Create a SMS Spam Classifier ?

In machine learning and statistics, classification is the problem of identifying to which of a set of categories (sub-populations) a new observation belongs, on the basis of a training set of data containing observations (or instances) whose category membership is known. An example would be assigning a given email into “spam” or “non-spam” classes or assigning a diagnosis to a given patient as described by observed characteristics of the patient (gender, blood pressure, presence or absence of certain symptoms, etc.).


Or in simple terms, using already available data to assign a category to new data.


For Example, you want to train a model to find out if an email is spam or not. To do this, you would make a csv file of all the emails you have already marked as spam and emails marked as not spam.

Download this sample file “http://examples.hopdata.com/sms-spam.csv


ham,As per your request ‘Melle Melle (Oru Minnaminunginte Nurungu Vettam)’ has been set as your callertune for all Callers. Press *9 to copy your friends Callertune
spam,WINNER!! As a valued network customer you have been selected to receivea £900 prize reward! To claim call 09061701461. Claim code KL341. Valid 12 hours only.

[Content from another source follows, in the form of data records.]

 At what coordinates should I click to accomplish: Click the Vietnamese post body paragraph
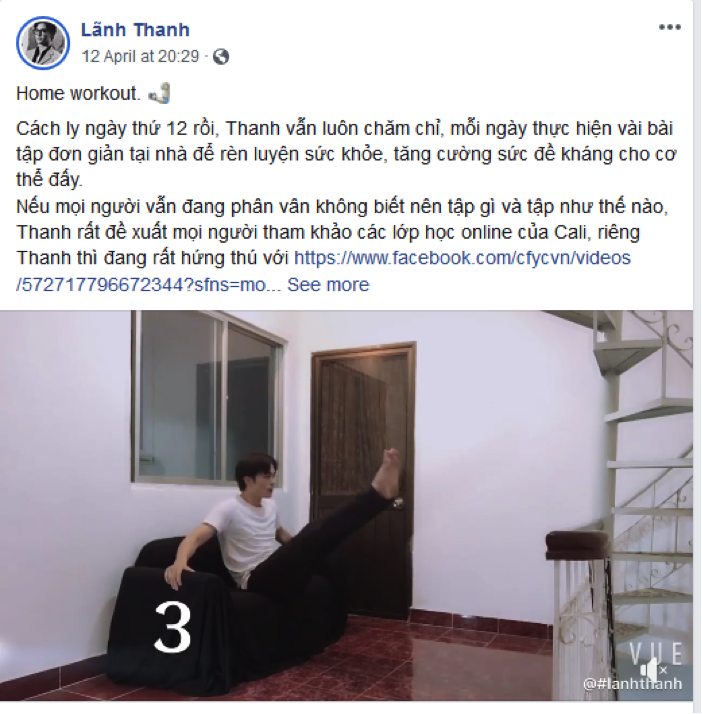click(x=346, y=206)
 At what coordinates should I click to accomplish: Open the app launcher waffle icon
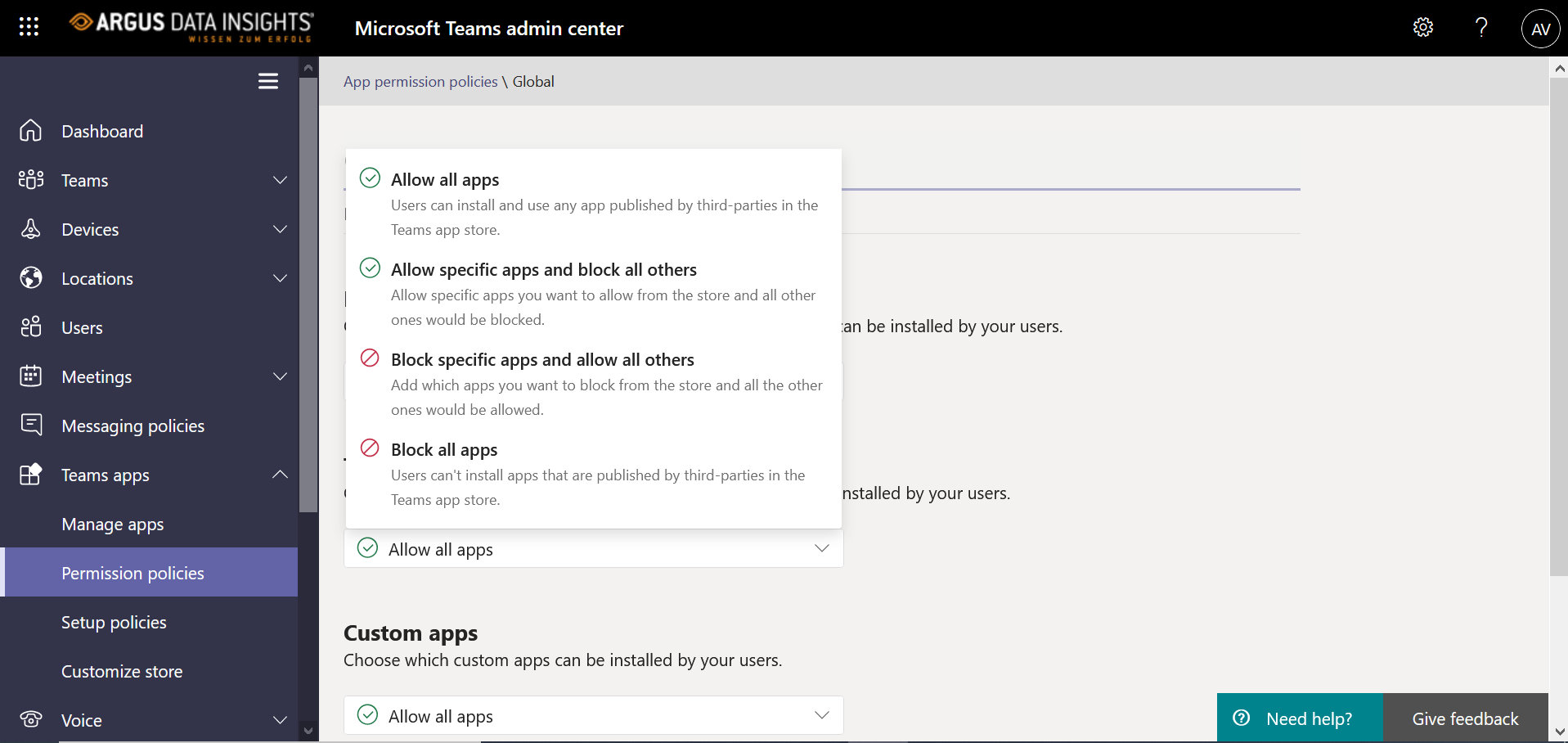pos(29,27)
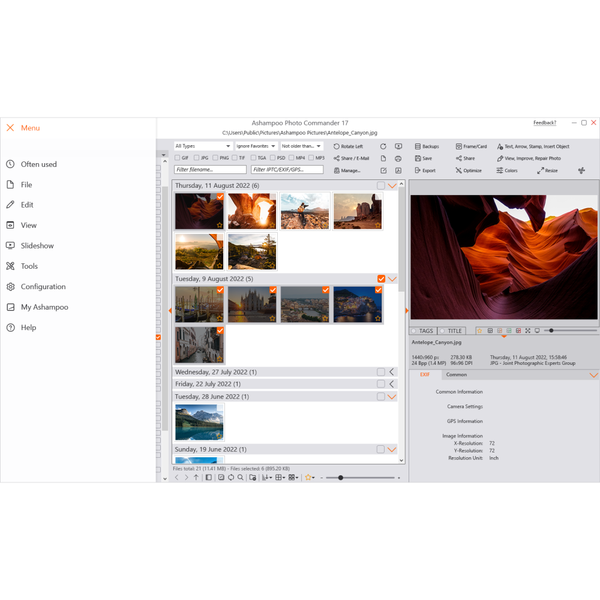Screen dimensions: 600x600
Task: Click the Export icon
Action: (x=417, y=170)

Here “ham” means not spam and “spam” means spam.

To train the model, go to http://app.hopdata.com and just upload the document.


HopData’s machine learning engine will scan through the data and make relations on what word combination will be seen as spam and what as not.

Once the model is ready, you can test it by sending some example test using the form at the bottom of the page.

You can create more classifiers the same way.